> Exercise objective:
Pick up the interview on corporate prosecutions and the Thompson memo after its last line and keep it going.
[Begin Document passage]
Swenson: Coffee is probably right. Andersen would have had a very tough
time staying in business whether or not criminal charges were brought
based upon the conduct it had engaged in and how it was being understood
by the public.
Companies didn’t want their auditor to be the audit firm that helped take
down one of the largest corporations in America by being complicit in
misconduct that directly related to the integrity of the audit process
itself.
In answer to the first part of your question, though, I don’t think the
corporate death penalty typically results from the conviction of a crime.
In fact, it is unfortunate that when corporations are prosecuted and
convicted, the markets will often shrug it off to a fair degree. It’s not
always that big of a deal, unless there is some secondary impact, as
where you also have a huge misstatement of earnings.
MM: Often the stock price goes up, because people feel that the global
settlement puts the company’s problem behind them.
Swenson: True.
Getting back to the Department, I want to make clear that the Justice
Department deserves a lot of credit for coming up with the criteria in
the Thompson memo.
The policy itself is an excellent one, and it may be that the
Department’s application of the Thompson memo is far more rigorous and
consistent than those of us outside the Department know. But the problem
is that it is not clear from the public statements that the Department of
Justice makes when they announce these settlements.
It is hard to overstate this: It would be enormously helpful if the
Department of Justice would talk more directly about how the Thompson
memo’s criteria applied and led to the outcome of each case.
Prosecutors are reluctant to create any sense of discretion-limiting
accountability, but I think they owe the public more of this kind of
analysis if the system is to be seen as comprehensible and fair.
MM: Often they do cite the factors of the Thompson memo and say — this is
why we have decided to reach a deferred prosecution agreement.
Swenson: But — and this is critically important — they virtually never
talk about the company’s compliance program. References to this Thompson
memo criterion are almost non-existent.
[End Document passage]
[Begin Data extract]
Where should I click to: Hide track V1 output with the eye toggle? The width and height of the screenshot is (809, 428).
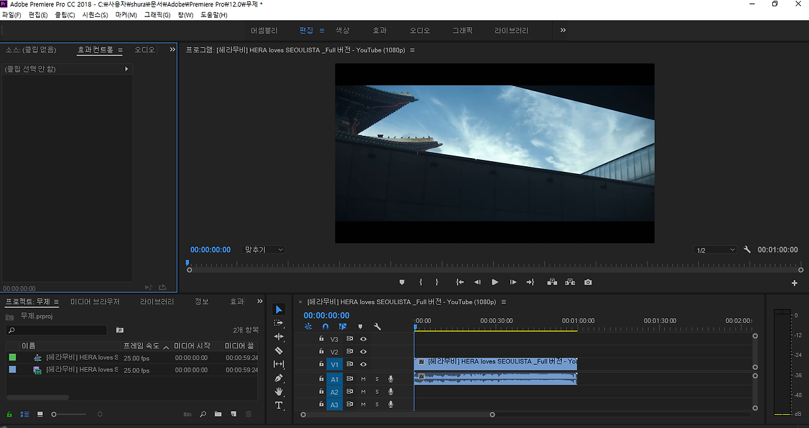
[End Data extract]
> Answer to this exercise:
They don’t say, “We have analyzed the compliance program of this company,
and it is understandable how this happened, because the program was poor,
it was not supported by management, there was no training, there was no
risk assessment, a large number of people knew about the offense but
didn’t report it to management or the board of directors because there
were no systems in place to address these concerns.”
This is not difficult to do — prosecutors can even ask an outside expert
to help with this evaluation if necessary. I have done these type of
evaluations. It would be profoundly valuable if the Department did talk
about this criterion.
And here’s why. While many companies have stellar, committed compliance
programs, there is a dirty little secret going on inside of many others.
Inside of many companies today, people who are responsible for
spearheading compliance programs are, truth be told, marginalized.
The message they hear is, “If you want to get along, you better go along.
Don’t push too hard.”
Unfortunately and sadly, I’m aware of a number of cases where compliance
officers seek to become the diligent, independent professionals they are
supposed to be to protect the company from misconduct, and are told by
senior management to cool it. The rules don’t apply to the brass, or we
aren’t really interested in providing the needed resources to make this
work effectively — resources that are typically small compared to any
other corporate function. So the compliance officer is caught in the
middle of a constant battle between his conscience and a practical desire
not to blow up his or her career by taking the needed stand.
How does what the Department of Justice does matter here? The degree to
which the Department demonstrates the importance of compliance programs
in making real prosecution/non-prosecution decisions, the greater the
clout of compliance officers who are slugging it out every day in the
corporate trenches.
They can tell their management and board, this is what happens to
companies that don’t do this by the book. Managements and boards need to
know how seriously to take all this compliance stuff. Real cases provide
the answer.
MM: Sarbanes Oxley — the major reform after the recent wave of criminality
— is now a couple of years old. Are things getting better or worse?
Swenson: It is getting better but it is not good enough or getting better
fast enough. I work with a lot of companies that are coming from a place
of good faith. I am present in management meetings and board meetings. We
have serious discussions about these topics. A lot of companies want to do
this the right way. I see more of that.
That is why I’m arguing for the Department of Justice to apply the
Thompson memo in a transparent way — so that the companies that are
trying to do this the right way get the benefit and the free riders don’t
get the benefit. I also am aware of companies where these kind of things
are not taken as seriously as they should be.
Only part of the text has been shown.